How many lines of the material below contain the string "Task"? Case counts, and the reply should be the number alone.

MATERIAL FOR THIS EXERCISE:
_ _ _ _ _ _ _

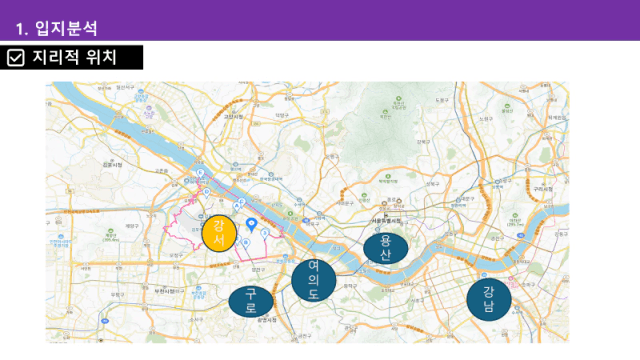The width and height of the screenshot is (640, 360).
Task: Click the checkmark box beside 지리적 위치
Action: pyautogui.click(x=16, y=58)
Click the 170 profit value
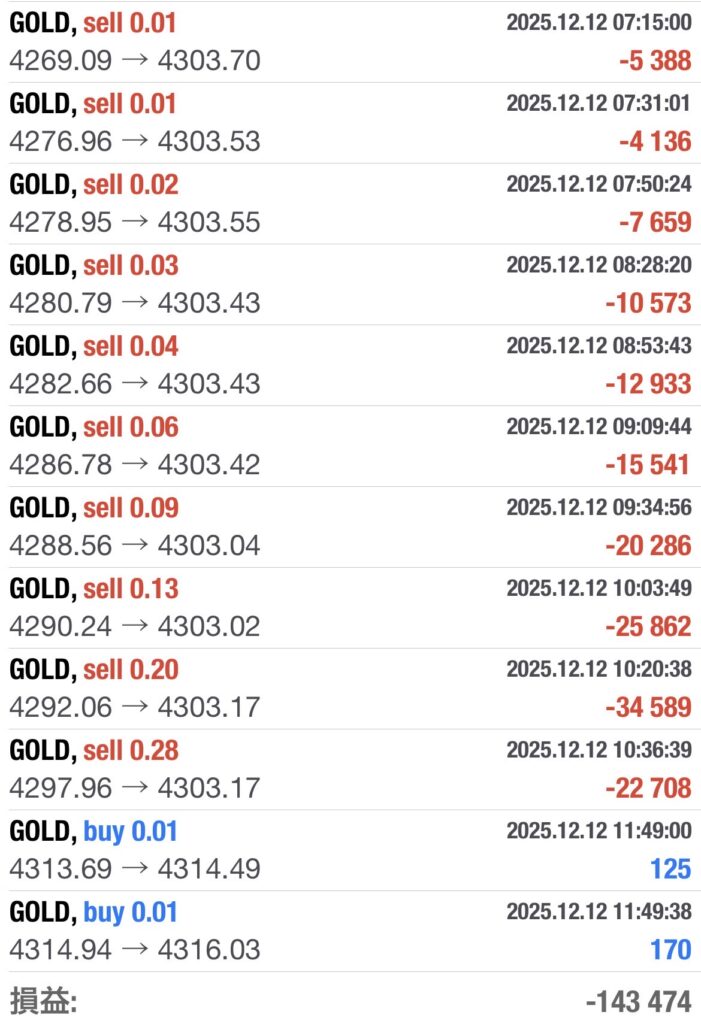 (x=670, y=950)
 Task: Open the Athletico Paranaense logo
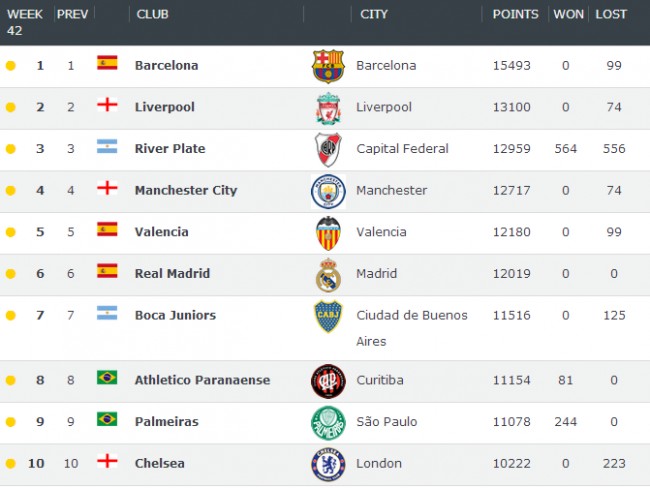328,381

_ _ _ _ _ _ _

IN RESPONSE:
2